Hollywood has first down year since 1991
Dollars down a hair, tickets down 4.5 percent
"Finding Nemo" was the top-grossing movie of 2003, a year which had great success stories but also notable failures.
LOS ANGELES, California (Reuters) -- Ticket sales at the North American box office last year fell for the first time since 1991, despite higher ticket prices and aggressive marketing that ensured strong opening weekends for Hollywood movies.
According to data issued on Sunday by tracking firm Exhibitor Relations, sales in 2003 fell 0.5 percent to $9.27 billion, from $9.317 billion in 2002. Those were the only two years where sales exceeded $9 billion, Exhibitor Relations President Paul Dergarabedian said.
Attendance -- or the number of tickets sold -- slid by 4.5 percent to 1.53 billion from 1.6 billion in 2002. A drop is not uncommon, but Dergarabedian said the slide was unusually steep. It now costs about $6.03 to attend a movie, up from $5.85 in 2002, and the $10 threshold has been broken in major markets.

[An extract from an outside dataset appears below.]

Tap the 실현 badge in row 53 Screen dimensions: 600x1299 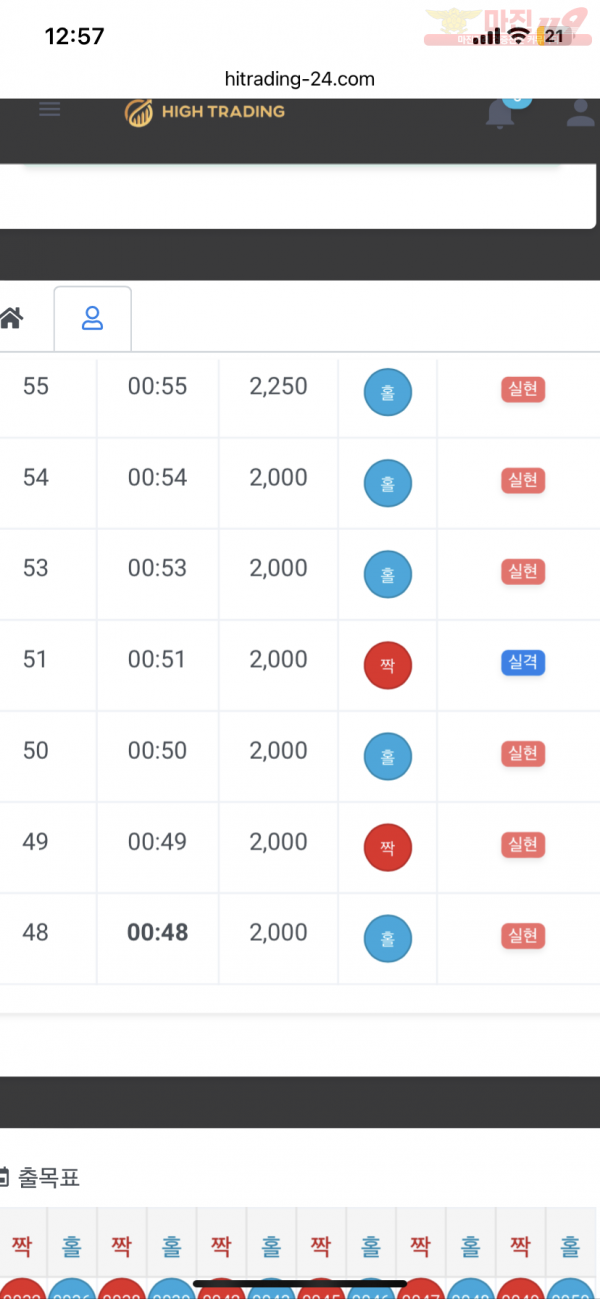click(x=523, y=572)
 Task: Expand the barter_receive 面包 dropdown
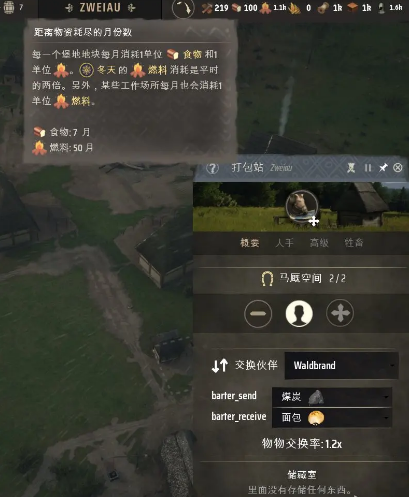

A record number of 2003 releases crossed the century mark -- 25 and counting -- and moviegoers turned out in droves for such hits as "Finding Nemo" and "The Lord of the Rings: The Return of the King." But 2002 was a hard act to follow, with highlights such as "Spider-Man" and new films in the "Austin Powers" and "Star Wars" franchises, Dergarabedian said.
Sequels used to be a sure thing, but several failed to generate much water-cooler buzz in 2003 despite strong openings. Disappointments included follow-ups to "Charlie's Angels" and "Legally Blonde," as well as the final two installments in the "Matrix" trilogy. And not all comic book heroes are destined for greatness, as "The Hulk" found out.
With that in mind, the studios' 2004 slates are heavy with sequels and comic book heroes. "Harry Potter and the Prisoner of Azkaban" is set for release on June 4, followed by "Spider-Man 2" on July 2 and "Catwoman" on July 30. The latter film will compete for top honors with suspense director M. Night Shyamalan's thriller "The Village."
Dergarabedian was bullish for prospects in 2004, in part because of an easier year-on-year comparison. Already, sales for the first weekend of 2004 were tracking 14.5 percent ahead of the year-ago period.